What if I can’t host a webhook?

Probably the main reason that webhooks have only recently become more ubiquitous is that they require you to have a server to hand that you can use to listen for them. And running a server costs money – even a cheap VM costs around $20 a month, which might feel a lot to pay if your webhook may only be called a few times in that month or if this is just for a quick experiment that might not go anywhere. And trying to share a server that’s being used for another purpose is also not ideal.

But this is where Function as a Service (FaaS)offerings like AWS Lambda, Auth0 WebTasks or Azure Functions shine. They make it super easy for you to expose your webhook endpoint on the internet, and pay only when it’s called. That means if your webhook isn’t called in a month, you’ll pay nothing. You’ll also get HTTPS out of the box, and they may also do some of the hard work of validating the hash for webhooks from well-known services like GitHub.
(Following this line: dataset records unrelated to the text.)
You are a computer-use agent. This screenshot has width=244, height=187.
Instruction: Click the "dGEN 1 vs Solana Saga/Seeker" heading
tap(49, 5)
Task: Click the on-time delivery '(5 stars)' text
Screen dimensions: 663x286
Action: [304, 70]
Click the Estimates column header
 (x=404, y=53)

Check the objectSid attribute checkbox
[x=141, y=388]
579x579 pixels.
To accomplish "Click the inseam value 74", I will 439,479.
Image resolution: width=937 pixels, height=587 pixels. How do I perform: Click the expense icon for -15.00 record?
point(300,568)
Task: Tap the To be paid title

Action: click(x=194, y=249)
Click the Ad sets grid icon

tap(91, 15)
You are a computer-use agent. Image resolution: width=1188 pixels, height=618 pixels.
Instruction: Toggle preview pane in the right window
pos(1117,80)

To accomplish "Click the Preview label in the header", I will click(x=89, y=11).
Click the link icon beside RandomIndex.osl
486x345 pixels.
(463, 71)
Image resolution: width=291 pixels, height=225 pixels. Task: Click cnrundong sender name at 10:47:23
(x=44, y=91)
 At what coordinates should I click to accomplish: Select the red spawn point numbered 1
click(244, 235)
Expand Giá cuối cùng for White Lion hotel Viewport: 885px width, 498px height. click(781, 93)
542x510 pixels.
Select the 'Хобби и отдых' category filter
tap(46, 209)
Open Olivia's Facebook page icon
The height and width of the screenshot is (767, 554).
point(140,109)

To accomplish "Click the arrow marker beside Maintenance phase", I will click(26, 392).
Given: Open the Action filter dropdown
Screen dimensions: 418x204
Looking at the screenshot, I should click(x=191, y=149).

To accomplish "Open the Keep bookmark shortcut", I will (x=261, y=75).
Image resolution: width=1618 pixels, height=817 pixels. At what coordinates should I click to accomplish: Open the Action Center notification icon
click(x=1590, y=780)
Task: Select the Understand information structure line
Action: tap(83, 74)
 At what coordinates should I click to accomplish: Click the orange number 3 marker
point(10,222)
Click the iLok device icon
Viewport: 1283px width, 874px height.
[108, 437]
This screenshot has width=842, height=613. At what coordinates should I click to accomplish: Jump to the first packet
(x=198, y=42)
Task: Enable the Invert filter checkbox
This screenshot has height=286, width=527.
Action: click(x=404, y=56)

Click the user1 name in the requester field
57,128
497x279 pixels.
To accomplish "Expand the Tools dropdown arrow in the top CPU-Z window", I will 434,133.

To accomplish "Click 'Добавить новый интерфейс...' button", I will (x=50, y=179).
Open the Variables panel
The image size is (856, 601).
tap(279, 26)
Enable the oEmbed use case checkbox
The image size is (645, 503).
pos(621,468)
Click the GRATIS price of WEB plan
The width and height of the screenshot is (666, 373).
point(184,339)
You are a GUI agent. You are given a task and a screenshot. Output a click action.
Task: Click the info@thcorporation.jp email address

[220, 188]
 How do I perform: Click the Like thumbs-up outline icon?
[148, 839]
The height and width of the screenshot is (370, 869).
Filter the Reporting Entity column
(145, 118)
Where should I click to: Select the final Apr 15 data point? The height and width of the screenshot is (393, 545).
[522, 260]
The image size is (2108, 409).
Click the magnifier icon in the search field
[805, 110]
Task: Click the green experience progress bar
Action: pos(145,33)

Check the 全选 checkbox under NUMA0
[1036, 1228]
So the effort of setting up a server and the cost of running it are completely taken out of the equation.

These FaaS offerings also solve another reason people avoid webhooks – what if I’m behind a firewall? If your software is running on-premises in a business and can’t receive inbound traffic, then it may seem like accepting webhooks is out of the question. But if you use say an Azure Function running in the cloud to receive the webhook, then it could use another technique to pass on the callback such as posting a message into a queue that the system inside the firewall is able to access.

Should my service offer webhooks?

Does your service let users initiate long-running operations? Are there events in your system that the users of your service might like to be notified in real-time about? If so, offering webhooks will make your system much easier for consumers to work with.

However, my recommendation is to make webhooks optional in your design. They should not provide any information that could not also be retrieved through polling. That way, users who don’t want to (or can’t) host a webhook will still be able to use your service.

Also, if you’re going to offer webhooks, think carefully about security. Make sure you follow the best practices, and consider what the implications would be if a fake webhook was received by the system.

The good news is that the rise of FaaS offerings means it’s going to be much easier going forwards for consumers of your service to set up endpoints to listen for your webhooks.